Installing and comparing MySQL/MariaDB, MongoDB, Vertica, Hive and Impala (Part 1)

impalaA common thing a data analyst does in his day to day job is to run aggregations of data by generally summing and averaging columns using different filters. When tables start to grow to hundreds of millions or billions of rows, these operations become extremely expensive and the choice of a database engine is crucial. Indeed, the more queries an analyst can run during the day, the better he can be at understanding the data.

In this post, we’re going to install 5 popular databases on Linux Ubuntu (12.04):

  • MySQL / MariaDB 10.0: Row based database
  • MongoDB 2.4: NoSQL database
  • Vertica Community Edition 6: Columnar database (similar to Infobright, InfiniDB, …)
  • Hive 0.10: Datawarehouse built on top of HDFS using Map/Reduce
  • Impala 1.0:  Database implemented on top of HDFS (compatible with Hive) based on Dremel that can use different data formats (raw CSV format, Parquet columnar format, …)

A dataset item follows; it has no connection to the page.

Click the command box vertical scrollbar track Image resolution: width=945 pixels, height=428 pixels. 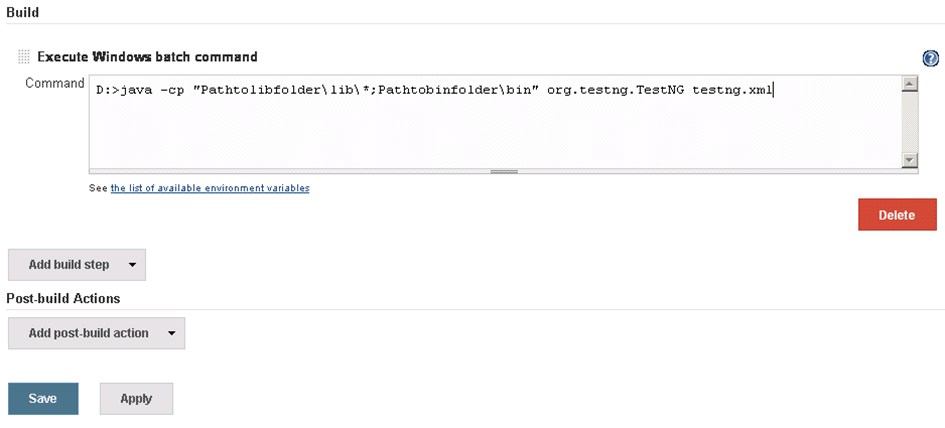[x=909, y=122]
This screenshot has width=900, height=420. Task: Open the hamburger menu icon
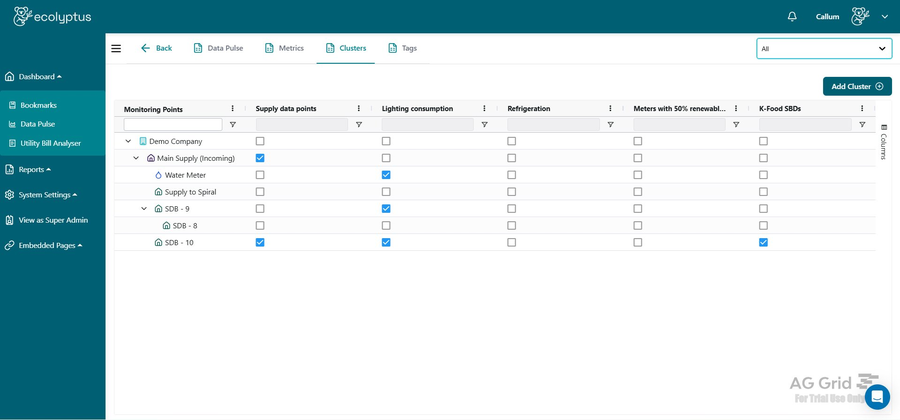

Then we’ll provide some scripts to populate them with some test data, run some simple aggregation queries and measure the response time. The tests will be run on only one box without any tuning using a relatively small dataset (160 million rows) but we’re planning on running more thorough tests in the cloud later with much bigger datasets (billions of rows). This is just to give a general idea on the performance of each of the database.

Installation

Installing MySQL/MariaDB

Go to https://downloads.mariadb.org/mariadb/repositories/ and follow instructions:

$ sudo apt-get install python-software-properties
$ sudo apt-key adv --recv-keys --keyserver keyserver.ubuntu.com 0xcbcb082a1bb943db sudo add-apt-repository 'deb http://ftp.osuosl.org/pub/mariadb/repo/10.0/ubuntu precise main'
$ sudo apt-get update sudo apt-get install mariadb-server

To start it:

$ sudo service mysql start

Installing MongoDB

Download the latest version from http://www.mongodb.org/downloads. Uncompress the archive:

$ cd /usr/local
$ sudo tar xvfz /tmp/mongodb-linux-x86_64-2.4.3.tgz
$ sudo ln -s mongodb-linux-x86_64-2.4.3 mongo

Edit the file /etc/profile and add mongo server to the PATH:

export PATH=/usr/local/mongo:$PATH

To start it:

$ sudo /usr/local/mongo/bin/mongod --fork --logpath=/var/log/mongodb.log

Installing Vertica

Go to: http://www.vertica.com

Create a login / password and follow instruction. And then go to:  https://my.vertica.com/download-community-edition/

Under Download HP Vertica Analytic Database Server Community Edition, Click on Debian Linux 5/6.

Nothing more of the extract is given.